Second box Second time QMAILD user hacked QMAILD user consumes 99% CPU

[mdowner]

I had this same issue on our last box, percula-clown. So we built a new server starfish with differant passwords. I am begining to beleive the PLESK product has an exploit some place that is allowing the boxes to get hacked! There is no reason this should happen twice!

We are spamming thousands of users per second!

Everytime support dials in they give some random usless excuse but there is obvioulsy a serrioius exploit here!

 

[atomicturtle]

There are 3 vectors this could be coming from:

1) You're an open relay, this can be caused through a whitelist, or through poplocking. Poplocking will whitelist an IP temporarily, and its not uncommon for users to come from proxies.

Action: Go into PSA, make sure you dont have any whitelists, and turn off poplocking. Clean your queue out with qmHandle or something like that, and then see if the spam continues.

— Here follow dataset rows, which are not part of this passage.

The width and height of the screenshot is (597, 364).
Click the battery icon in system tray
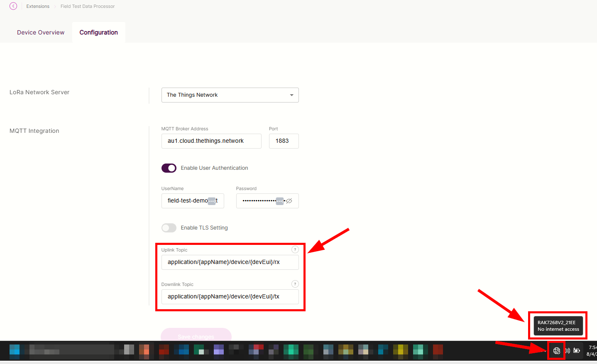(x=577, y=351)
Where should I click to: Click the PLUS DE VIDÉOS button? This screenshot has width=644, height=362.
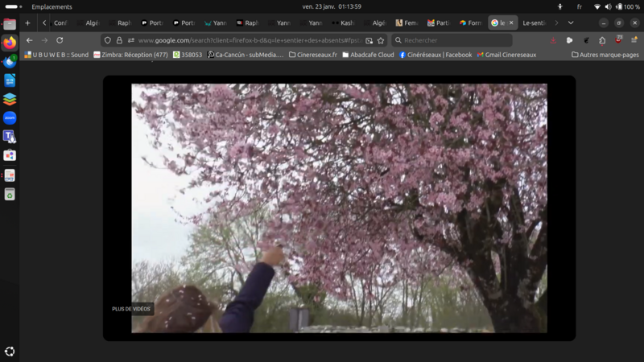click(131, 309)
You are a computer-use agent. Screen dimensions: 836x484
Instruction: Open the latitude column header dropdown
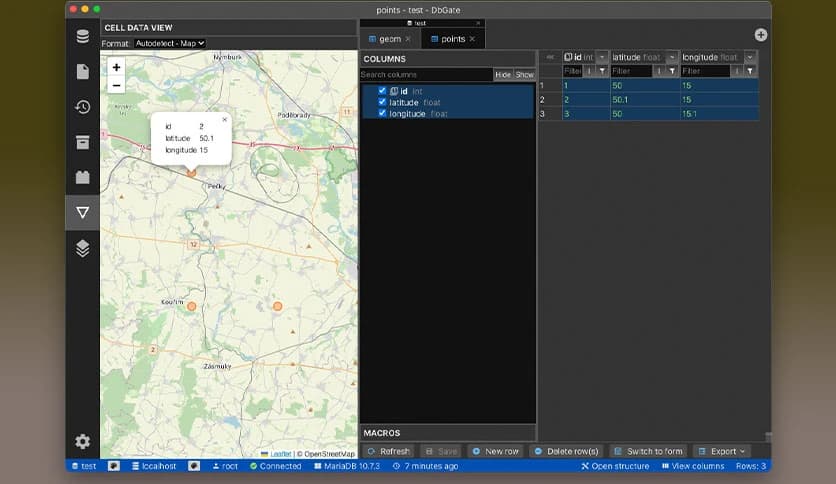pos(672,57)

2) They're using a compromised user account. I see this happening more and more, so look at your logs for "smtp_auth: smtp_auth: SMTP user ..." entries.

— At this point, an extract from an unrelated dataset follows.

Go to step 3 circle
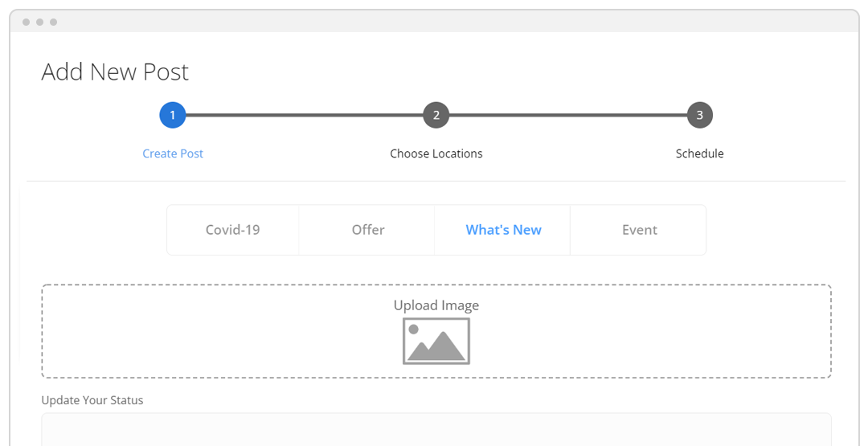Image resolution: width=868 pixels, height=446 pixels. [x=699, y=115]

Action: clear your queue again, then watch /var/log/messages or /usr/local/psa/var/log/maillog for smtp_auth and spam. Thats going to tell you the account thats been compromised

3) Its coming through a web app. This is the vector I see about 90% of the time. A really dedicated spammer will go so far as to create their own MTA in perl, bypassing all your logs completely.

Action: clear your queue, and shut down the web server. If spam continues, then you can rule the web app as a source completely. If it does stop, then you'll need to go through each domains logs to see where the spam is coming from, or in my case, I fire up a sniffer and watch for the URL they're hitting.